Sarah Hrdy has argued that the emergence of cooperative breeding in our genus, probably several hundred thousand years ago, was a major transition with important consequences. She links cooperative breeding among hominids, well before the emergence of Homo sapiens, to the emergence of emotional modernity, that is, the capacity of human infants to relate to others with what de Waal calls, as we noted above, “a superior grasp of their place in the world and a more accurate appreciation of the lives of those around them.” Great ape babies, whose mothers share their care with no others, have the capacity for a kind of direct emotional relation to their mothers, especially in their first few weeks of life, but never learn to generalize that capacity to others and even lose it in relation to their mothers at an early age. Human babies, from the beginning cared for not only by mothers, but by mothers’ mothers, aunts, older female siblings, and possibly even by nonrelatives, do not lose this capacity for close emotional synchronization with others but go on developing and generalizing it. This development, Hrdy argues, began among hominids and significantly precedes development of the large brains that mark the emergence of our anatomically modern species, Homo sapiens, and behaviorally modern humans with the development of language and culture.”’

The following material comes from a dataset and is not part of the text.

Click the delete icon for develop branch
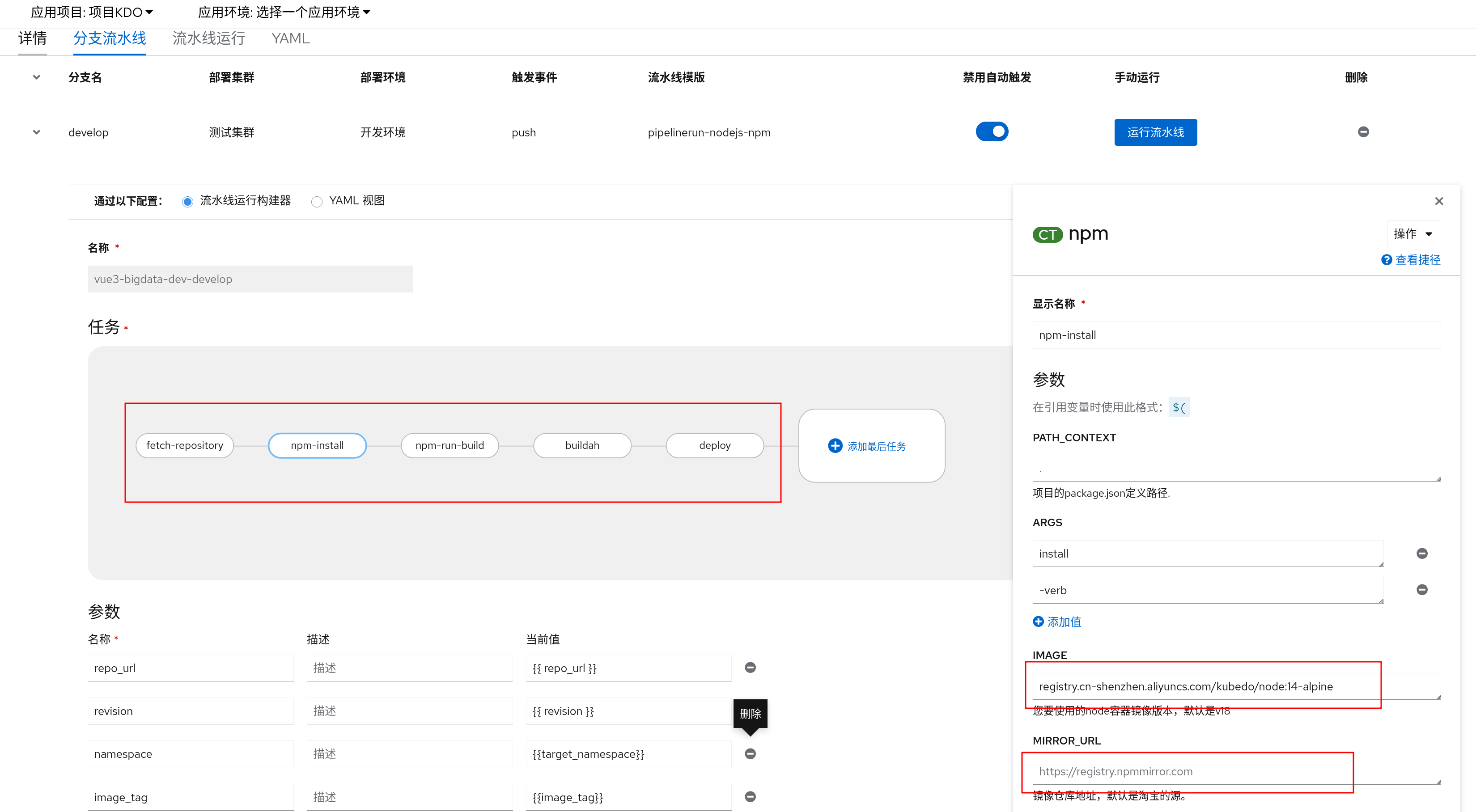Viewport: 1476px width, 812px height. [x=1363, y=132]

Hrdy links the emergence of cooperative breeding and emotional modernity to the remarkable egalitarianism found among hunter-gatherers, as compared to either the other great apes or to human society after agriculture, which we will analyze more fully in Chapter 4.116 But if Hrdy is right, the leading edge of the series of transitions that have led to humans becoming something radically new, what Terrence Deacon pointed to when he wrote that “biologically we are just another ape; mentally we are a whole new phylum of turns out to be our turn toward greater involvement of the whole society in parental care and its attendant emotional developments.

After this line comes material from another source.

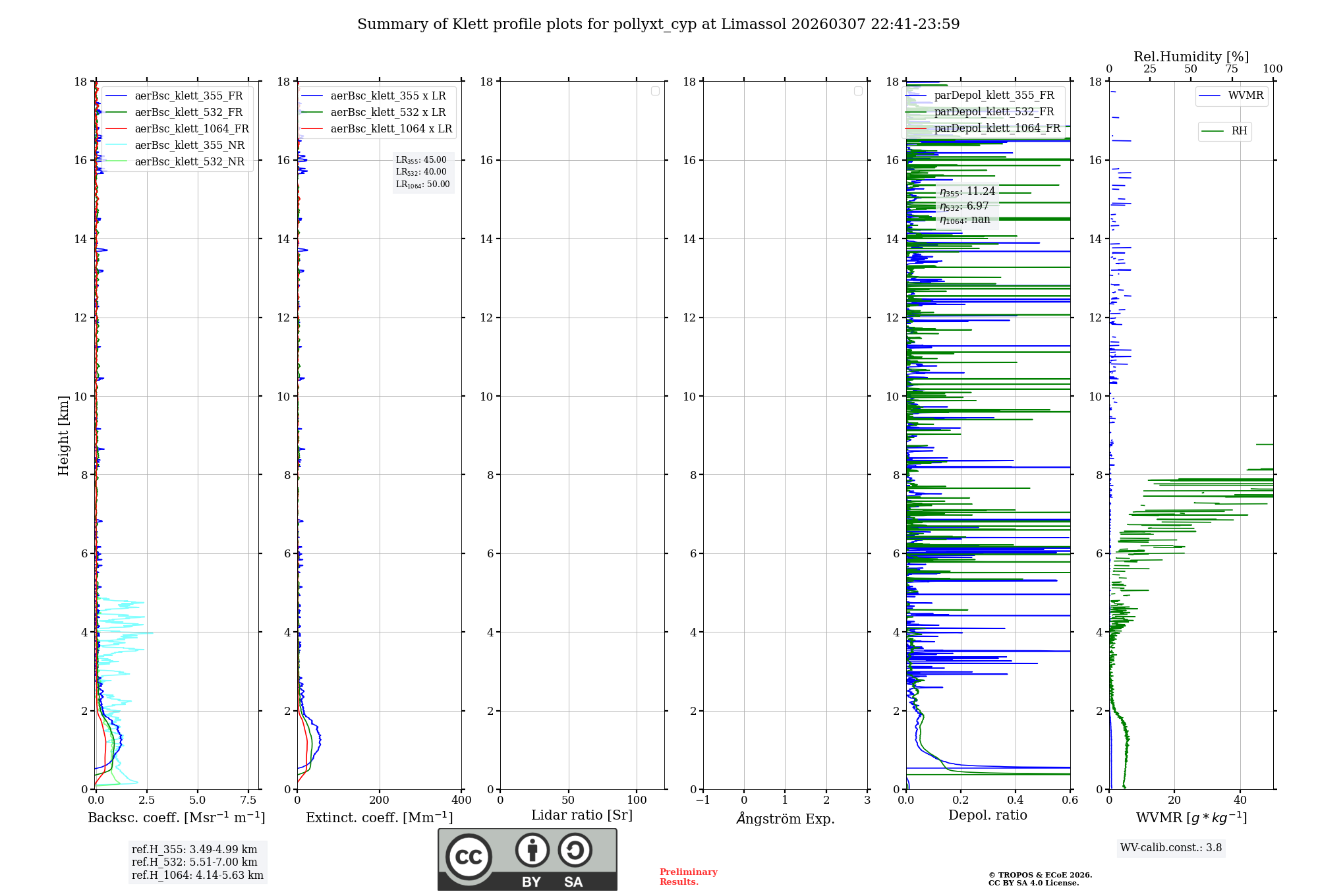Click empty legend box in Lidar ratio plot
Image resolution: width=1318 pixels, height=896 pixels.
[655, 91]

The changes that take place in the structure of the chimpanzee head and face undoubtedly have to do with adaptations for feeding and fighting. The fact that the human head and face are structurally similar from childhood to adulthood is but one of many indications that humans lack the physical specializations of many other species. Other animals can outrun us and, with claws and teeth and sheer muscle strength, outfight us if we face them without weapons. It has sometimes been said that humans specialize in being generalists, and, of course, in being intelligent. However, we need to note some remarkable human bodily capacities that developed along with our growing cognitive capacities. Other apes lack two skills that are important for humans: the ability to throw accurately, undoubtedly helpful for hunting with weapons, and the ability to keep together in time, without which skillful dancing would be impossible. As Kathleen Gibson puts it:
Humans are certainly surpassed by many other animals in strength and speed, and they fall short of most apes in arboreal locomotor skills and in pedal manipulative capacity. It is doubtful, however, whether any animal exceeds humans in the ability to construct novel body postures and rapid, smoothly produced, sequences of novel postures, such as those that are used in dance, swimming, gymnastics, some complex tool-making-using endeavours, mime and gestural sign languages.”’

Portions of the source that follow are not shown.